MPs weigh early state pension access plan


An influential committee of MPs is to consider recommending early access to state pensions for both men and women early next week.

The Work and Pensions committee has been examining the issue as part of its investigation into the new state pension, and in particular, the changes to the state retirement age of women.

Campaigners from the Women Against State Pension Inequality group have argued that the increase to 67 has been poorly communicated and is unfair on women born in the 1950s, who have seen the most dramatic rise.

Committee member Craig Mackinlay says MPs will meet on Monday to consider remedies including giving both men and women early access to their state pension.

He says: “This is one of the measures that is in the pot that might satisfy the Waspi women, but then what do you do for the men?

“It’s quite a big conundrum, and we will be considering that in some depth ahead of the final report. But we are looking for a way to make everyone happy.”

Mackinlay says the full report is due to published ahead of Chancellor George Osborne’s Budget on Wednesday.

He says: “If you were to implement any major change, it would be hard to see much movement before April 2017.

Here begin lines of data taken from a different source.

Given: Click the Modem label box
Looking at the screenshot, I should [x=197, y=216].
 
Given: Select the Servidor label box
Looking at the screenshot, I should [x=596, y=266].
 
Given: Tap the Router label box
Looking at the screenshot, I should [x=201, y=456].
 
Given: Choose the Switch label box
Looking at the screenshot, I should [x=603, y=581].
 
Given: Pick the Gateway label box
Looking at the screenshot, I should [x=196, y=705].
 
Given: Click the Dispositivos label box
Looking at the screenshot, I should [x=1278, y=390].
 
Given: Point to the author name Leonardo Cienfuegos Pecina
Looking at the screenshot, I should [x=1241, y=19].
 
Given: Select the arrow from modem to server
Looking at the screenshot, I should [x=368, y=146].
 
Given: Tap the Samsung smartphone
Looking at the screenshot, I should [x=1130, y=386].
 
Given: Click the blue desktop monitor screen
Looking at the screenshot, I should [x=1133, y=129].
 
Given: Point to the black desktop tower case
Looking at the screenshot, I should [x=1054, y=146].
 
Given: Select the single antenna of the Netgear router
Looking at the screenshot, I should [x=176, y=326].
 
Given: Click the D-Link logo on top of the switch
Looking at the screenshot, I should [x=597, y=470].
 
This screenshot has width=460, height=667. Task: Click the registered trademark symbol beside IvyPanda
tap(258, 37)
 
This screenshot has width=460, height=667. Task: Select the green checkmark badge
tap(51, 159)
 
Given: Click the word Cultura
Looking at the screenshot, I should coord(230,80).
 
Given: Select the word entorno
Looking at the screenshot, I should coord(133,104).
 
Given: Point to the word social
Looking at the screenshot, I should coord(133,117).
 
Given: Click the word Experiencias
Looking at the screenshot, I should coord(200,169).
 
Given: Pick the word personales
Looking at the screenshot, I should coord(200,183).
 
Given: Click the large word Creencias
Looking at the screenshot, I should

“Even if this was considered, we would have to have a major reprogramming of Department for Work and Pensions systems, among everything else.”

It comes after the Government announced an independent review of the state pension age which experts have said could lead to more broad fundamental reforms.

Aegon regulatory strategy director Steven Cameron says Osborne could look to introduce change in next week’s Budget.

He says: “This could be the Chancellor’s next big surprise. Last year he brought us private pension freedoms. This Budget, his big announcement could be to announce state pension freedoms.

“While this would be a solution for those Waspi are campaigning for, it would seem wrong to offer the flexibility to just one group. It might be that the ability to take earlier was phased in, perhaps starting with those who are currently seeing their state pension age increase.

“This would help address any cashflow challenges. But longer term, allowing access to an actuarially reduced state pension from say age 60 would be a welcome pro-choice measure and also a potentially powerful vote winner.”

A spokeswoman for the Work and Pensions committee declined to comment, although members have previously spoken in favour of similar reforms.

In a House of Commons debate on the Waspi campaign in late February, Mackinlay’s fellow committee member John Glen proposed early access specifically for women born in the early 1950s.

He said: “Their pension would be reduced, but it would be a relatively small amount for two or three years, and it should be cost-neutral to the Government even taking into account the cost of the administrative changes involved.”